Новый год встретили в Милане с затаенной надеждой, что он станет годом возвращения Мавра. Как раз 1 января 1500 года глава миланского Сената издал эдикт, согласно которому штрафом облагался всякий, кто осмелится публично произнести имена Мавра, императора или такие слова, как война и мир. Сложилась гротескная ситуация. Один из лакеев Мавра был арестован за то, что подпиливал решетку вокруг замка. Ему инкриминировали подготовку лазейки для проникновения в город низложенного герцога. Были и еще более нелепые преследования. Стайка уличных мальчишек была избита французскими лучниками только за то, что играла в войну, разделившись на две группы, одна из которых именовалась «французами», причем «французы» были побеждены и мальчишки водили по двору «генерала», привязанного веревкой к ослиному хвосту. Оккупационная армия боялась теперь своей собственной тени.
Джанджакомо Тривульцио втихомолку уже начал отправлять в свои поместья награбленное за время пребывания в городе. Миланские лавочники поспешно прятали сундуки в надежном месте, подальше от Милана — в деревнях Брианцы и Комо. Вдруг зазвонили колокола на Тисинских воротах. Город огласили призывы «К оружию!», «Восстание началось!». Оказалось, это была шутка какого-то полоумного звонаря. Однако французы с ужасом отметили, что на призыв собралось народное ополчение — четыре тысячи вооруженных горожан. Стало ясно, что, как только швейцарцы Лудовико подойдут к городским воротам, восстание в городе нельзя будет подавить никакими силами.
Таким образом, когда французы, обезумев от страха, заперлись в замке, 2 сентября кардинал Асканио во главе четырех тысяч швейцарцев вошел в город. Гром аплодисментов приветствовал его торжественное шествие по улицам города. Спустя два дня энтузиазм миланцев поднялся до точки кипения. Нарочито медленно на своем боевом коне Лудовико Мавр вступил в город через Тисинские ворота, направляясь к Собору. Взгляд его был печален, но исполнен внутреннего удовлетворения. Прошло всего несколько месяцев, как он бежал из своей столицы. Теперь Милан снова был у его ног.

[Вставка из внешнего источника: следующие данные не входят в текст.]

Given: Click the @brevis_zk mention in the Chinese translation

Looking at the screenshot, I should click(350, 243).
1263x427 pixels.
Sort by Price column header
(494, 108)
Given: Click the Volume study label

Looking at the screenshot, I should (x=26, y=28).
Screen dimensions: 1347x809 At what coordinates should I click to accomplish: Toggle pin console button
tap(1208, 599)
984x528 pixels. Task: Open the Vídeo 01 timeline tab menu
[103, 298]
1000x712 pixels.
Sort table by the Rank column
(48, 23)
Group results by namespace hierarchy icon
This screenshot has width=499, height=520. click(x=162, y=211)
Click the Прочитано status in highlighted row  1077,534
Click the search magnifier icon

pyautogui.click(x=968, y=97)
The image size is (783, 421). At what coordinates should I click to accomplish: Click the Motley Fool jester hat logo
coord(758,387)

Над зубчатой стеной замка развевался белый флаг. Кардинал Асканио был вне себя от восторга. Защитники замка просили пощады — капитуляция! Когда же парламентеры, прибывшие из замка, объяснили ему подлинную причину перемирия, то удивлению его не было предела.
— Синьор, — обратился к нему парламентер, — невестка нашего капитана Тривульцио должна вот-вот родить. Она в замке. Просим тебя, ради Христа, пропустить в замок повивальную бабку и кормилицу. Вы не должны воевать с роженицами!
Кардинал прыснул со смеху.
— Ты прав, герольд беременных баб! — И приказал удивленным капитанам: — Срочно отыскать повивальную бабку и направить в замок! Кроме того, от меня доставить лекарства, тряпки, пеленки, чепчики и подгузники. И еще ящик мальвазии для роженицы! Сфорца всегда были рыцари, даже со своими врагами!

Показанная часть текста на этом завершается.